台風15号にともなう風倒被害と山武杉(さんぶすぎ)のお話

2019年9月、千葉県を襲った台風15号にともなう風倒木は、広範囲で電線を寸断し、長期間に及ぶ停電をもたらしました。
私自身、1週間に及ぶ停電の中、復旧救援のために駆け回りつつ、被害の状況を観察して回りました。今回の倒木多発の原因について、放置人工林の問題が、SNSやメディアでもずいぶんと取り上げられています。特に、樹幹内部が腐朽する溝腐れ(みぞぐされ)の生じた杉の人工林について、これを長年放置した行政への批判が目立ちます。
「病気の木々を放置した行政の怠慢」とか、「接道部分の木々は予防的に伐るべきだった」というコメントが、森林専門家を称する人たちからも発信されています。
このような自然の摂理の本質からかけ離れた論調が注目されていることに、非常に危機感を感じ、この機会に今回の風倒木と放置人工林のこと、少しお話しいたします。

ねじれながら成長する山武杉。このブログに掲載した写真は、特記以外台風15号後に撮影。photo / 高田宏臣(以下同)

千葉県東部の山武郡周辺は江戸時代から林業で有名で、「山武林業地」と呼ばれ、その多くは「山武杉(さんぶすぎ)」といわれる在来の杉が植えられてきました。材として強度も高く、江戸時代からブランド材だったのです。

この山武杉は、ねじれながら成長するところに特徴があります。ねじれることで樹幹組織は非常に硬く、かつしなやかな最高クラスの杉材となり、かつては銘木として扱われてきました。地元の古い大工は今も、「山武杉を一度使ったら、もう他の杉は使う気にならない」と言います。特に樹齢数百年の山武杉材は構造材としてだけではなく、さまざまな造作材としても重宝されてきました。

ところが近年、この山武杉の多くに、通称「溝腐れ病」という樹幹内部の腐朽が進んでいることが指摘されてきました。溝腐れ病は、感染性の病気ではありません。真の理由は、山武杉独特の幹のねじれ成長と、放置林という今の環境自体に問題があるのです。

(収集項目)
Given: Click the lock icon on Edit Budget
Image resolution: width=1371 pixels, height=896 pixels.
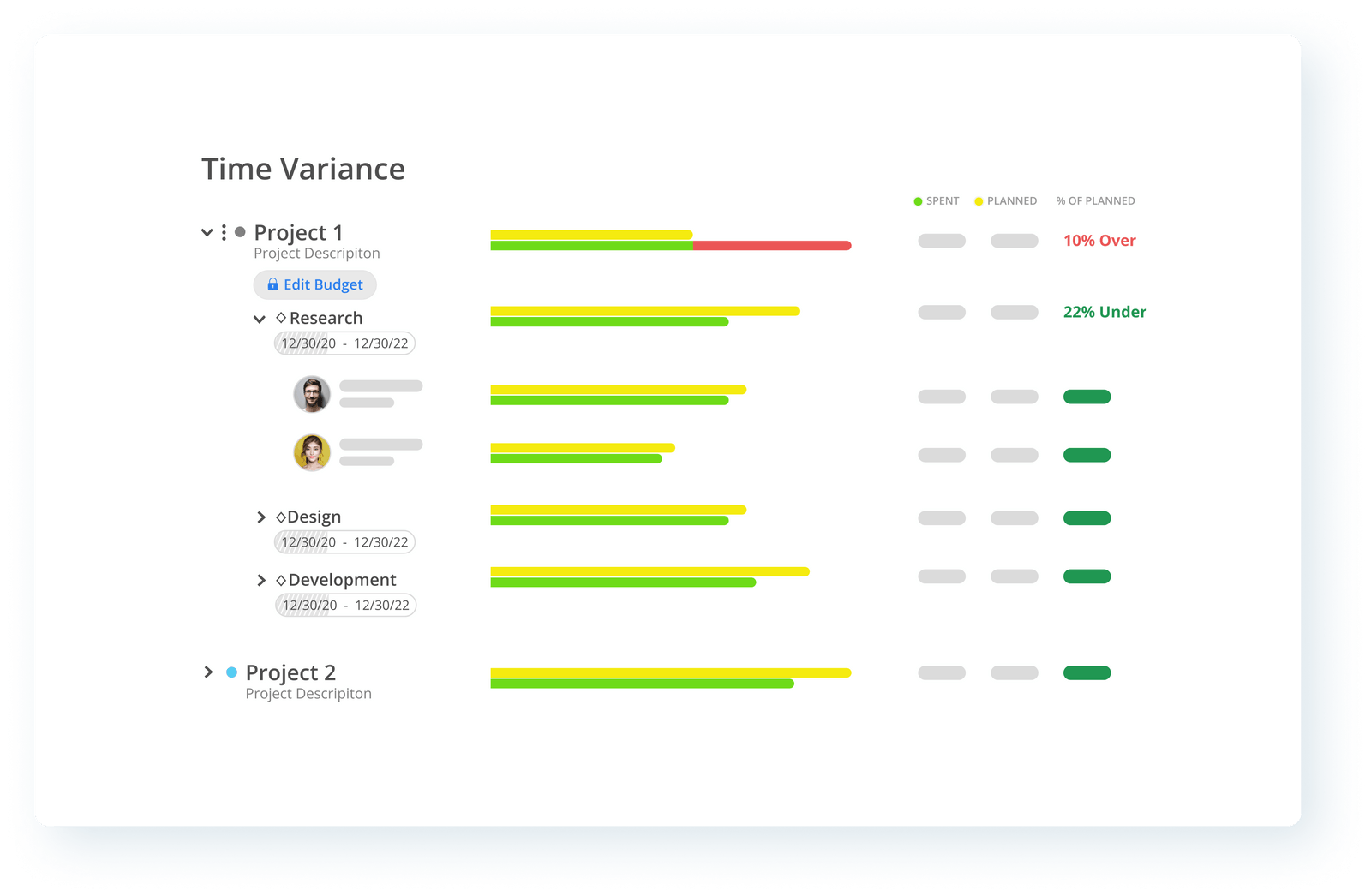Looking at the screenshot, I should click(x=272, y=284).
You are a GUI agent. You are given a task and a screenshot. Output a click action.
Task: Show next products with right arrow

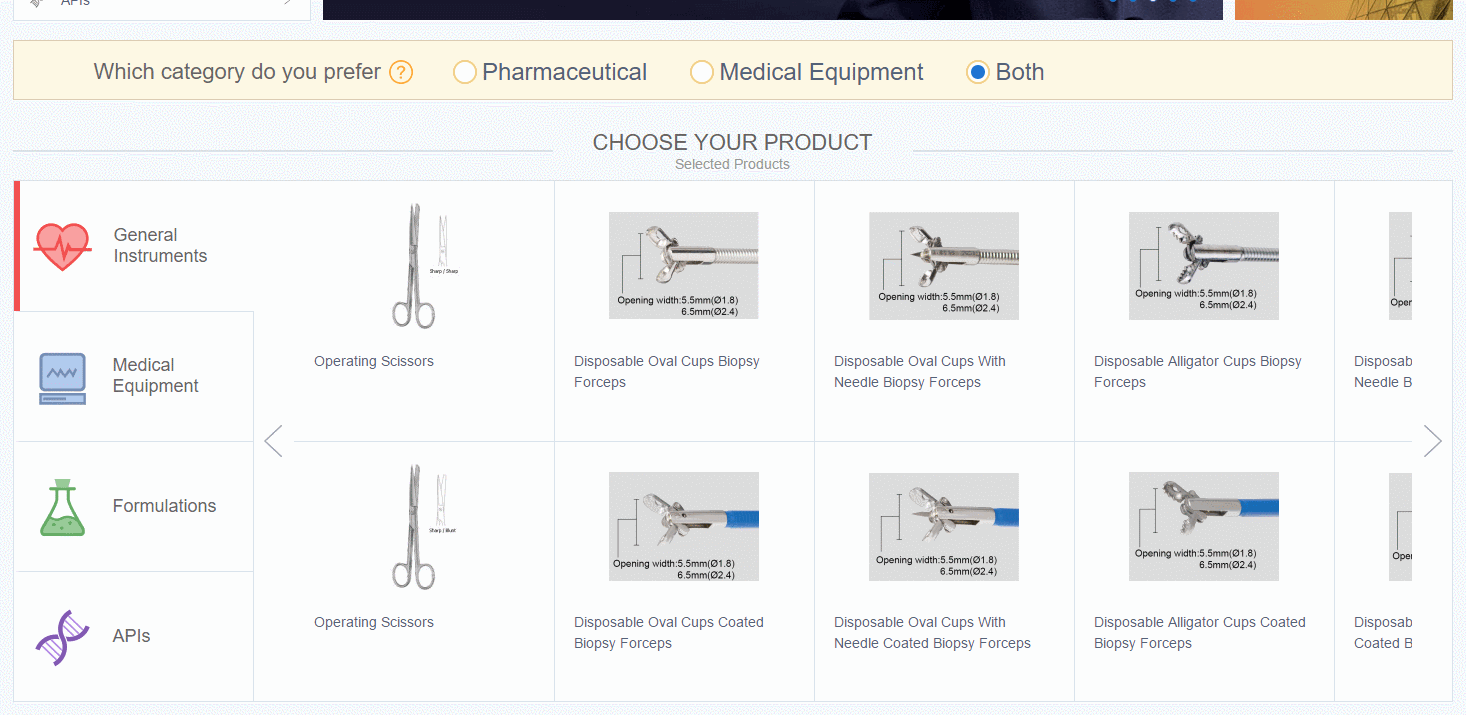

▶ [学習課題]:
**A)** 台風15号と山武杉の本文について、次の問いに答えなさい。
(i) 千葉県を台風15号が襲ったのは何年何月か。
(ii) 千葉県東部の山武郡周辺の林業地は何と呼ばれているか。
(iii) 本文によると、溝腐れ病は感染性の病気か。
**B)** 山武杉と溝腐れについての本文を、最後の文に続けて書き進めなさい。
ここでの作業に資料は一切用いません。

▶ [最終解答]:
**A)**
(i) 2019年9月
(ii) 「山武林業地」
(iii) 感染性の病気ではない。

**B)**
木が幹をよじりながらねじれて成長する際、樹皮を巻き込んでいきます。本来の健康な状態の山武杉であれば、ねじれ部分はすぐに癒合して一体化していきますが、不健康な状態の山武杉の場合、樹皮を巻き込んだ部分が癒合せず、そこからゆっくりと腐朽が始まるのです。

樹幹内の腐朽は山武杉に限らず、高齢になれば必ず生じるもので、それ自体は、製材価値という基準を除けば何も問題ではなく、自然界の常のことなのですが、木々が健康に生育できない状態であれば、若齢のうちに腐朽が始まってしまいます。
戦後に植樹された山武杉の、樹齢30年に満たないものから溝腐れがはじまりました。最近の植樹ではますます早期に激しいねじれが生じて腐朽が進み、人工林として成立しえない例も非常に増えてきました。

山武杉の溝腐れ増加の原因について、「挿し木での植樹のせい」という論調がよく聞かれます。実際、実生苗と違って挿し木苗の場合、直根が伸びにくく根が浅い傾向があります。しかしこれも問題の本質ではありません。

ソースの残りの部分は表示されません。